Thirdly, any fence has gates, and the RFS then faces a dilemma over how to police them. The Vickers review suggests that banks should be allowed to throw capital 'over the fence', so as to spread risk. But one of the problems is that the 'bad' side of banking may end up being far more successful than the 'good' side, as the attempts to split Northern Rock and RBS have shown. In this situation, the RFS appears like the GDR building the Berlin Wall, not so much as to protect East Germany from the pestilence of capitalism, but to stop its citizens escaping to the West.
One driver for the financial crisis was that British and American consumers lost interest in the 'boring' bit of banking (which necessitated saving, which they were no longer prepared to do), meaning that only securitisation could support their lust for credit. The image of a public in need of protection from 'bad' banks is too simplistic. The public also needs restraining from their own excesses, as the 'nudgers' imply. In this respect, the RFS is also a shepherd, watching over a flock, and driving them into pens for their own safety.

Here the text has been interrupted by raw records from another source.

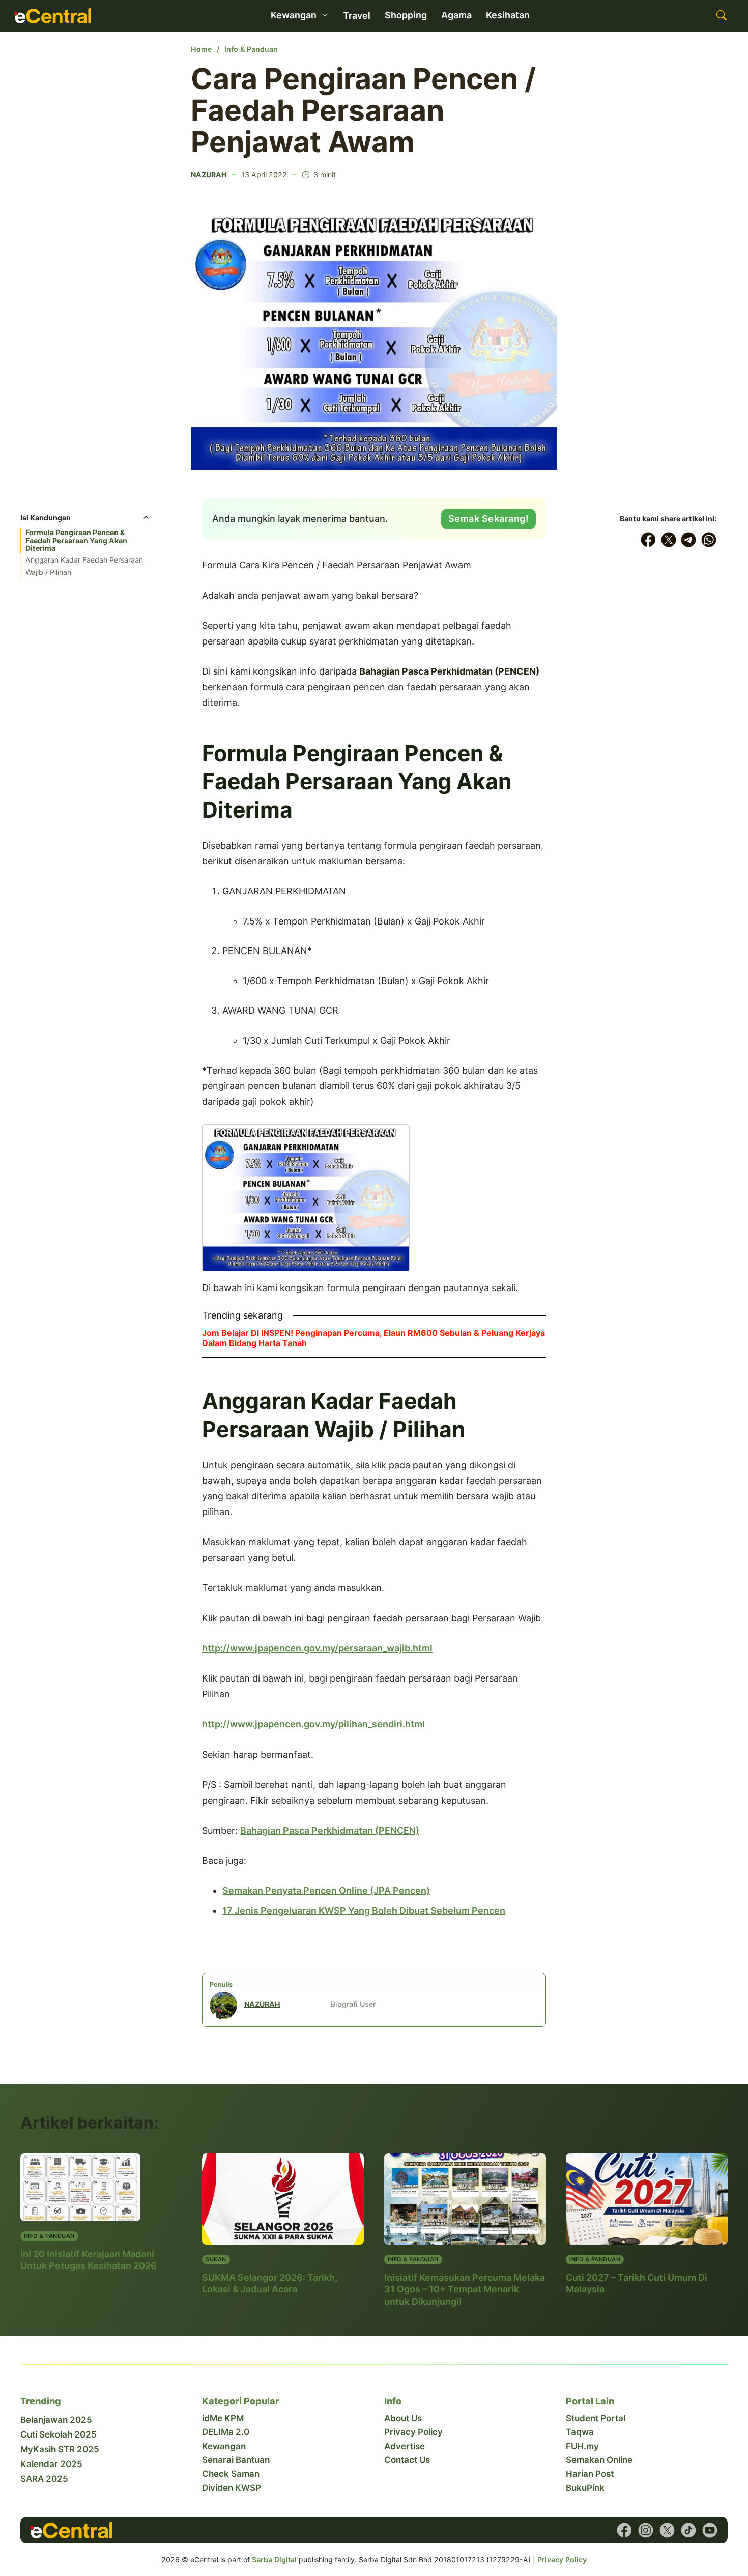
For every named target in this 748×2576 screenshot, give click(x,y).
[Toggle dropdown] (325, 15)
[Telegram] (689, 539)
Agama (456, 15)
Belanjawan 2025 (56, 2420)
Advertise (404, 2446)
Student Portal (595, 2418)
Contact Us (407, 2460)
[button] (85, 520)
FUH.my (582, 2446)
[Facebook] (648, 539)
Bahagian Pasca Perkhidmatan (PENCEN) (329, 1830)
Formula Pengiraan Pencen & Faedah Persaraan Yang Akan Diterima (76, 540)
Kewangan (224, 2446)
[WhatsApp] (708, 539)
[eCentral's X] (667, 2530)
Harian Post (590, 2474)
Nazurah (209, 174)
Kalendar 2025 (51, 2464)
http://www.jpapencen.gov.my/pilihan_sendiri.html (313, 1724)
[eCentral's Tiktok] (688, 2530)
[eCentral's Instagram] (646, 2530)
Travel (356, 15)
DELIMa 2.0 (225, 2432)
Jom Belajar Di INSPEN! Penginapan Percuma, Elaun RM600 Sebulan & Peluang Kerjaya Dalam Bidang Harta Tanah (373, 1338)
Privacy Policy (413, 2432)
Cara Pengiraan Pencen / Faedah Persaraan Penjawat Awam (363, 110)
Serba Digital (274, 2559)
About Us (403, 2418)
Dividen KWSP (231, 2488)
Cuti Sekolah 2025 (58, 2434)
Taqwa (580, 2432)
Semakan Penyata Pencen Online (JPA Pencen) (326, 1890)
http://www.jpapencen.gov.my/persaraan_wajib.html (317, 1648)
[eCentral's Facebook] (624, 2530)
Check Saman (231, 2474)
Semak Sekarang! (488, 518)
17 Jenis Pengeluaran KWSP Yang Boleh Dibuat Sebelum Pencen (363, 1910)
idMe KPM (223, 2418)
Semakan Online (599, 2460)
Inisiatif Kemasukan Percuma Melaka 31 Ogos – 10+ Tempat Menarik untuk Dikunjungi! (464, 2289)
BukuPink (585, 2488)
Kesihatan (508, 15)
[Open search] (721, 16)
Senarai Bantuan (236, 2460)
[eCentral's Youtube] (710, 2530)
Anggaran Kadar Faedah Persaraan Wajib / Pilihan (84, 565)
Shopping (406, 15)
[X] (668, 539)
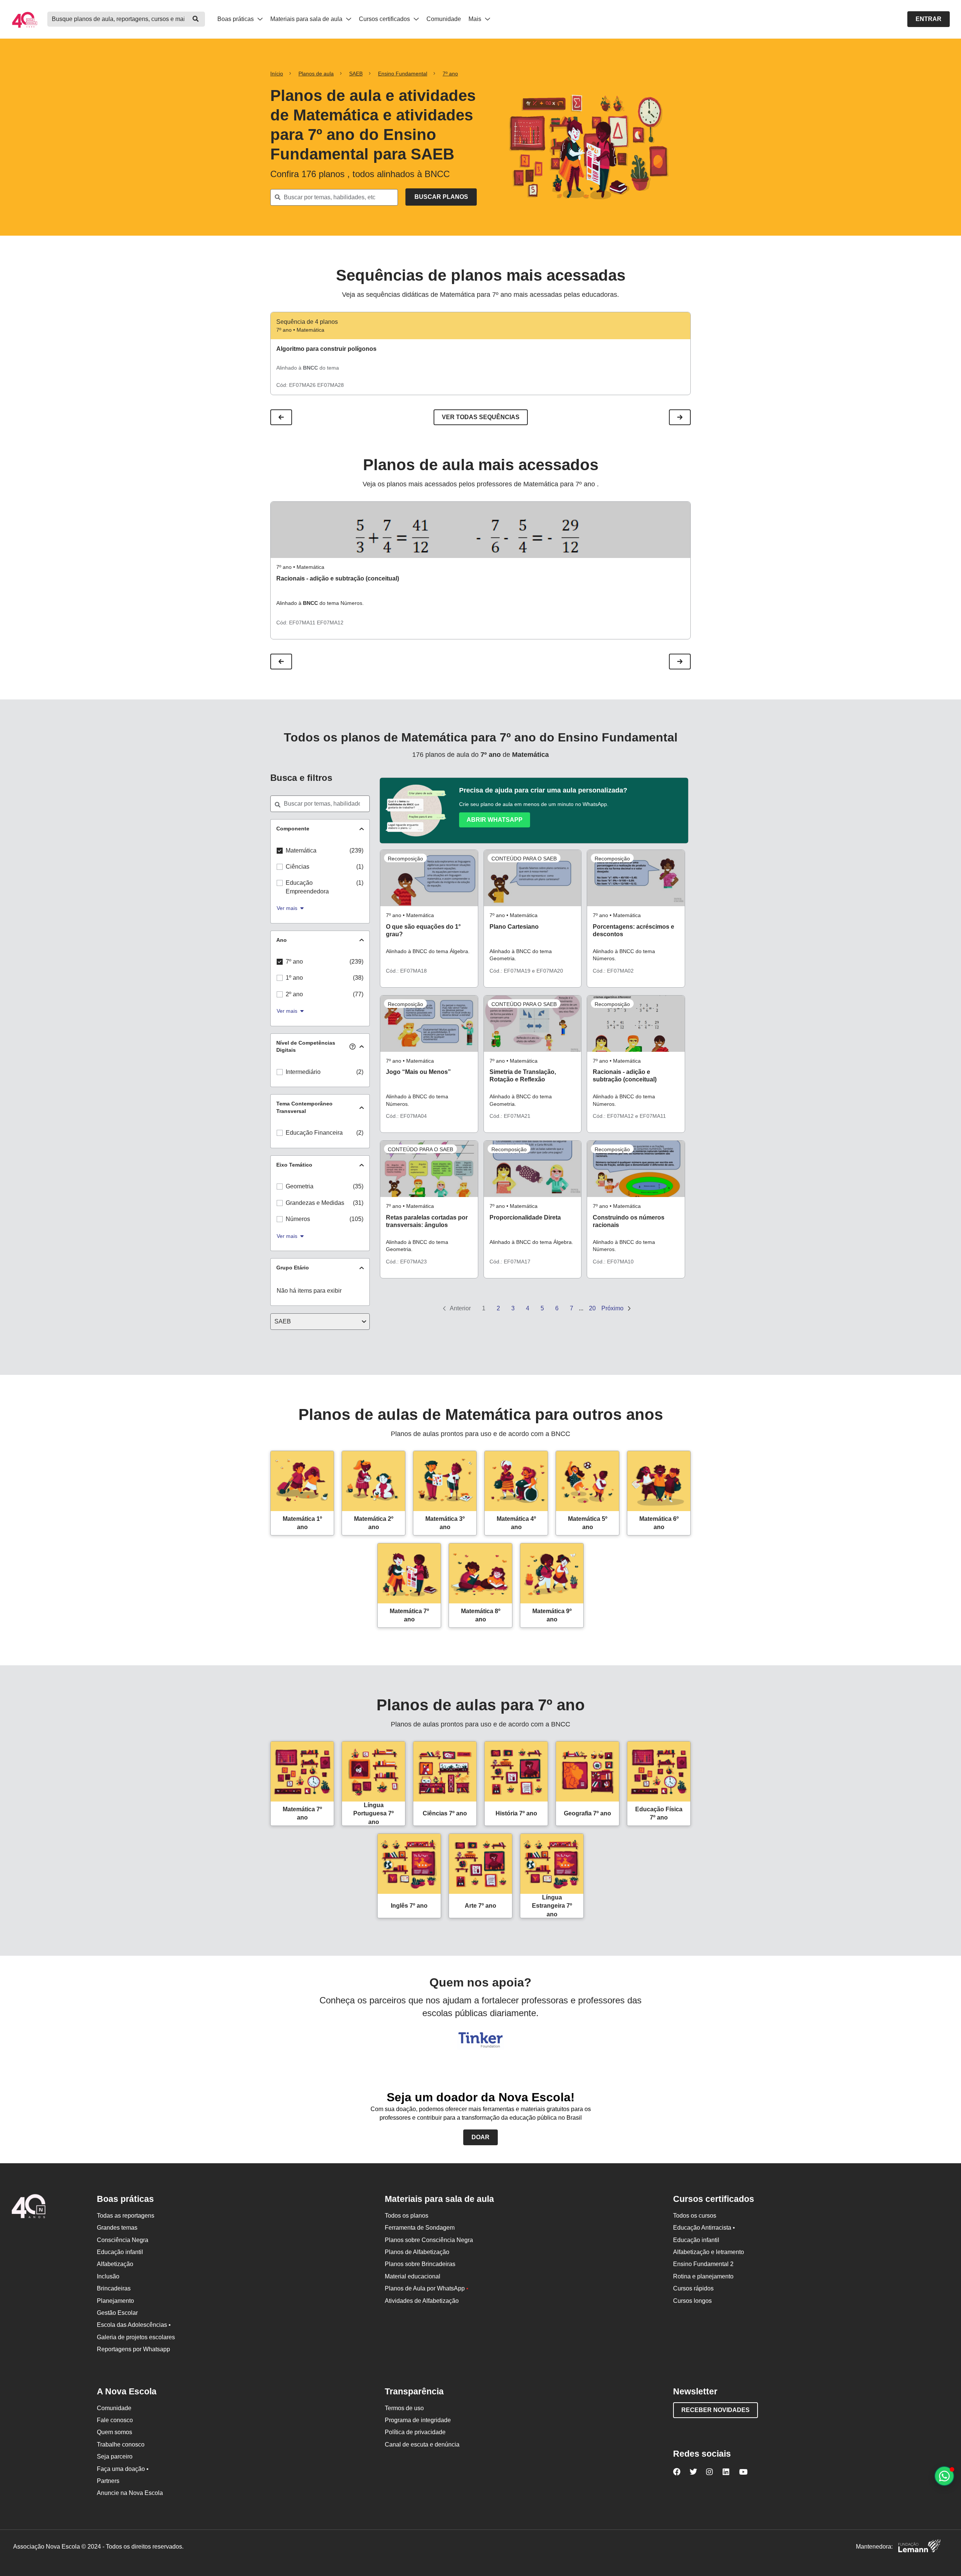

Jamie Peck writes in this paper that "Neoliberalism’s curse has been that it can live neither with, nor without, the state." The RFS encounters this curse in a new way: it can neither own nor disown the fantasies and nightmares of a predatory financial system. It wants to turn its back on them, and shut them out, but knows that it can't. The somewhat neo-con distinction between 'good' and 'bad' ignores the constantly shifting distinction between the two, and the question of 'good for whom?'. The distinction between 'public' and 'private' risk also breaks down, as the RFS discovers that its economic responsibilities do not simply stop at a given line, in the same way that traditional sovereignty does. So we will find it endlessly shifting its fence, raising it, lowering, negotiating with those seeking to pass through it, acting tough with those on the 'wrong' side of it, until eventually its fence-building capacity loses all credibility.